Au lieu de cette fatale loi qui rendroit la couronne héréditaire, j'en proposerois une bien contraire, qui, si elle étoit admise, maintiendroit la liberté de la Pologne; ce seroit d'ordonner, par une loi fondamentale, que jamais la couronne ne passeroit du père au fils, et que tout fils d'un roi de Pologne seroit pour toujours exclus du trône. Je dis que je proposerois cette loi si elle étoit nécessaire; mais, occupé d'un projet qui feroit le même effet sans elle, je renvoie à sa place l'explication de ce projet; et supposant que par son effet les fils seront exclus du trône de leur père, au moins immédiatement, je crois voir que la liberté bien assurée ne sera pas le seul avantage qui résultera de cette exclusion. Il en naîtra un autre encore très considérable; c'est, en ôtant tout espoir aux rois d'usurper et transmettre à leurs enfants un pouvoir arbitraire, de porter toute leur activité vers la gloire et la prospérité de l'état, la seule voie qui reste ouverte à leur ambition. C'est ainsi que le chef de la nation en deviendra, non plus l'ennemi né, mais le premier citoyen; c'est ainsi qu'il fera sa grande affaire d'illustrer son règne par des établissements utiles qui le rendent cher à son peuple, respectable à ses voisins, qui fassent

que, hors

bénir après lui sa mémoire; et c'est ainsi les moyens de nuire et de séduire qu'il ne faut jamais lui laisser, il conviendra d'augmenter sa puissance en tout ce qui peut concourir au bien public. Il aura peu de force immédiate et directe pour agir par lui-même; mais il aura beaucoup d'autorité, de surveillance et d'inspection pour contenir chacun dans son devoir, et pour diriger le gouvernement à son véritable but. La présidence de la diète, du sénat et de tous les corps, un sévère examen de la conduite de tous les gens en place, un grand soin de maintenir la justice et l'intégrité dans tous les tribunaux, de conserver l'ordre et la tranquillité dans l'état, de lui donner une bonne assiette au dehors, le commandement des armées en temps de guerre, les établissements utiles en temps de paix, sont des devoirs qui tiennent particulièrement à son office de roi, et qui l'occuperont assez s'il veut les remplir par luimême; car les détails de l'administration étant confiés à des ministres établis pour cela, ce doit être un crime à un roi de Pologne de confier aucune partie de la sienne à des favoris. Qu'il fasse son métier en personne, ou qu'il y renonce: article impor-tant sur lequel la nation ne doit jamais se relâcher.
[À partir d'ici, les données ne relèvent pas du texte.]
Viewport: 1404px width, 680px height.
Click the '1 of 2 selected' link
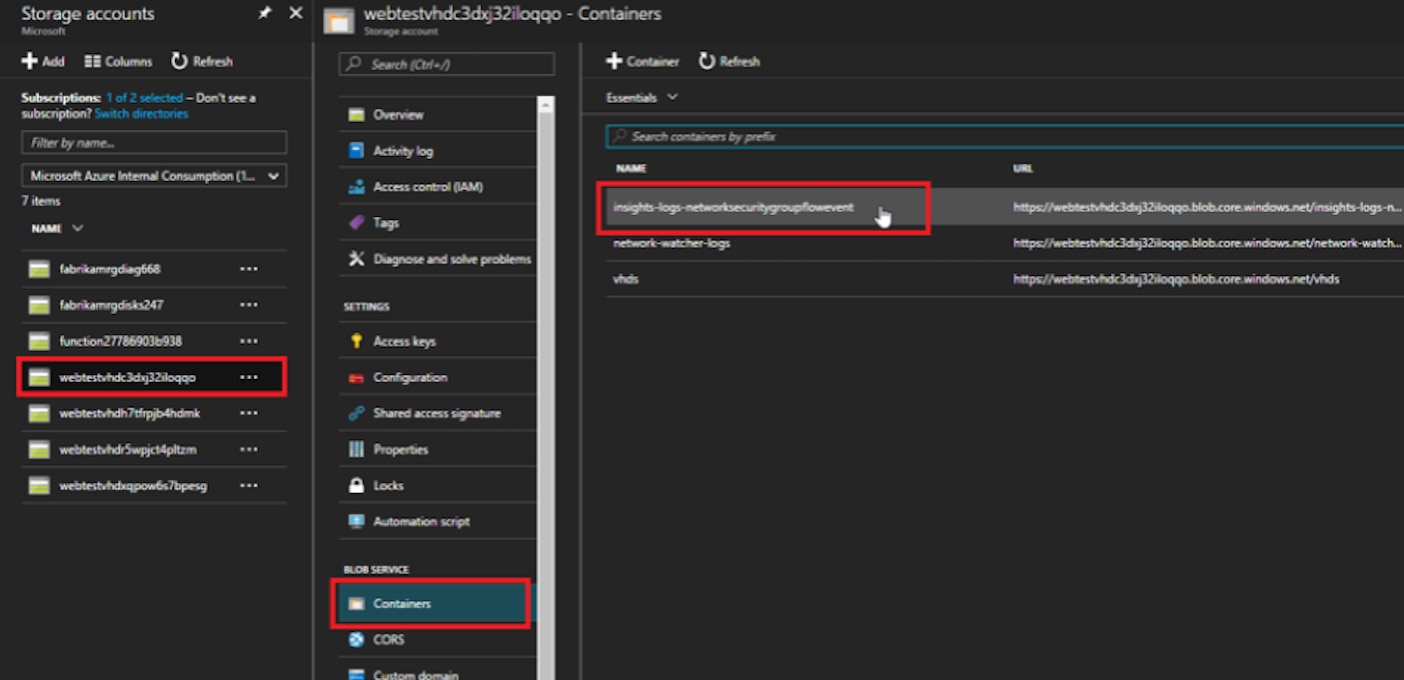[144, 98]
C'est sur de semblables principes qu'il faut établir l'équilibre et la pondération des pouvoirs qui composent la législation et l'administration. Ces

pouvoirs, dans les mains de leurs dépositaires et dans la meilleure proportion possible, devroient être en raison directe de leur nombre et inverse du temps qu'ils restent en place. Les parties composantes de la diète suivront d'assez près ce meilleur rapport. La chambre des nonces, la plus nombreuse, sera aussi la plus puissante; mais tous ses membres changeront fréquemment. Le sénat, moins nombreux, aura une moindre part à la législation, mais une plus grande à la puissance exécutive; et ses membres, participant à la constitution des deux extrêmes, seront partie à temps et partie à vie, comme il convient à un corps intermédiaire. Le roi, qui préside à tout, continuera d'être à vie; et son pouvoir, toujours très grand pour l'inspection, sera borné par la chambres de nonces quant à la législation, et par le sénat quant à l'administration. Mais pour maintenir l'égalité, principe de la constitution, rien n'y doit être héréditaire que la noblesse. Si la couronne étoit héréditaire, il faudroit, pour conserver l'équilibre, que la pairie ou l'ordre sénatorial le fût aussi comme en Angleterre. Alors l'ordre équestre abaissé perdroit son pouvoir, la chambre des nonces n'ayant pas, comme celle des communes, celui d'ouvrir et fermer tous les ans le trésor public, et la constitution polonoise seroit renversée de fond en comble.

CHAPITRE IX.

Causes particulières de l'anarchie.

La diète, bien proportionnée et bien pondérée ainsi dans toutes ses parties, sera la source d'une bonne législation et d'un bon gouvernement: mais il faut pour cela que ses ordres soient respectés et suivis. Le mépris des lois, et l'anarchie où la Pologne a vécu jusqu'ici, ont des causes faciles à voir. J'en ai déja ci-devant marqué la principale, et j'en ai indiqué le remède. Les autres causes concourantes sont, 1o le liberum veto, 2o les confédérations, 3o et l'abus qu'ont fait les particuliers du droit qu'on leur a laissé d'avoir des gens de guerre à leur service.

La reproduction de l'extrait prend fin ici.